A. Simon Druon (Cabinet Netter) : "Lever les brevets n’est pas une solution"

Alors que le débat autour de la levée des brevets sur les vaccins s’intensifie et que Joe Biden comme Emmanuel Macron y seraient favorables, Aurore Simon Druon, directrice du service juridique qui regroupe marques, dessins et modèles et noms de domaine du cabinet Netter, revient sur cette prise de position et sa possible extension aux marques.
Aurore Simon Druon, Associée, Cabinet Netter

Alors que le débat autour de la levée des brevets sur les vaccins s’intensifie et que Joe Biden comme Emmanuel Macron y seraient favorables, Aurore Simon Druon, directrice du service juridique qui regroupe marques, dessins et modèles et noms de domaine du cabinet Netter, revient sur cette prise de position et sa possible extension aux marques.

Décideurs. Quel regard portez-vous sur le débat actuel relatif à la levée des brevets ?

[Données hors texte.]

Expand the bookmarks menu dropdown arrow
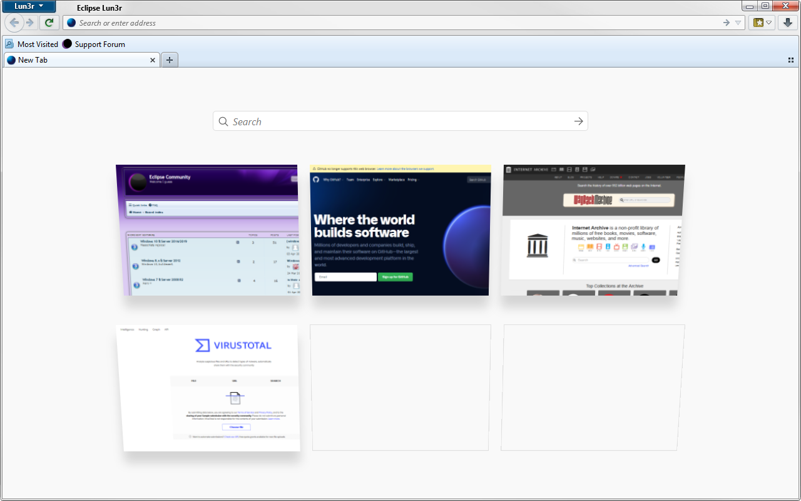The image size is (801, 501). coord(770,23)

Aurore Simon Druon. Les droits de PI confèrent un droit exclusif justifié par la nécessité d’encourager la création et de protéger l’investissement. Leur existence incite les concurrents à créer pour rester compétitifs. Ils  sont  un  outil  de  stimulation  en  plus  d’être un régulateur de la concurrence. En effet, un droit de PI confère les mêmes droits, quel que soit son titulaire. Ils protègent ainsi l’économie contre les monopoles des plus grands groupes.

Le titulaire d’un droit de PI, quel  qu’il soit, pourra faire valoir  son droit à l’encontre de n’importe quel contrefacteur. L’octroi d’un droit de PI n’est par ailleurs pas synonyme de position dominante. Dans la crise sanitaire que nous traversons, l’opinion publique réclame légitimement que les vaccins soient produits rapidement et massivement.

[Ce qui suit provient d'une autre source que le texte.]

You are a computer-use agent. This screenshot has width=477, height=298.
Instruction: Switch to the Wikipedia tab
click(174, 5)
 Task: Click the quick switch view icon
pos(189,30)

"Cela priverait les inventeurs et les sociétés de la rémunération escomptée à laquelle ils ont droit"

La levée des brevets, au- delà d’être simpliste, n’est pas une solution. De plus, la mettre en place, reviendrait à une expropriation à l’effet discutable. Cela priverait les inventeurs et les sociétés de la rémunération escomptée à laquelle ils ont droit. Et pour l’avenir, ce serait prendre le risque que les investissements aillent ailleurs ou soient engagés trop tard.

Au-delà du recul économique et compétitif, elle ne suffirait pas non plus à assurer une production de masse. La fabrication de vaccins met en œuvre non seulement une recette mais  nécessite  également  des  ingrédients, un savoir-faire et des outils de production, bref tout une filière. Par ailleurs, une coopération entre les entreprises pharmaceutiques s’est de fait mise en place pour accélérer sa mise en œuvre. La solution n’est donc pas à rechercher dans la levée des brevets, alors qu’il existe déjà un mécanisme de licence d’office, mais dans la mise en place de coopérations entre acteurs.

Si cette levée des brevets est actée, craignez-vous qu’elle ne s’étende aux marques ? Dans ce cas de figure, quels en seraient les risques ?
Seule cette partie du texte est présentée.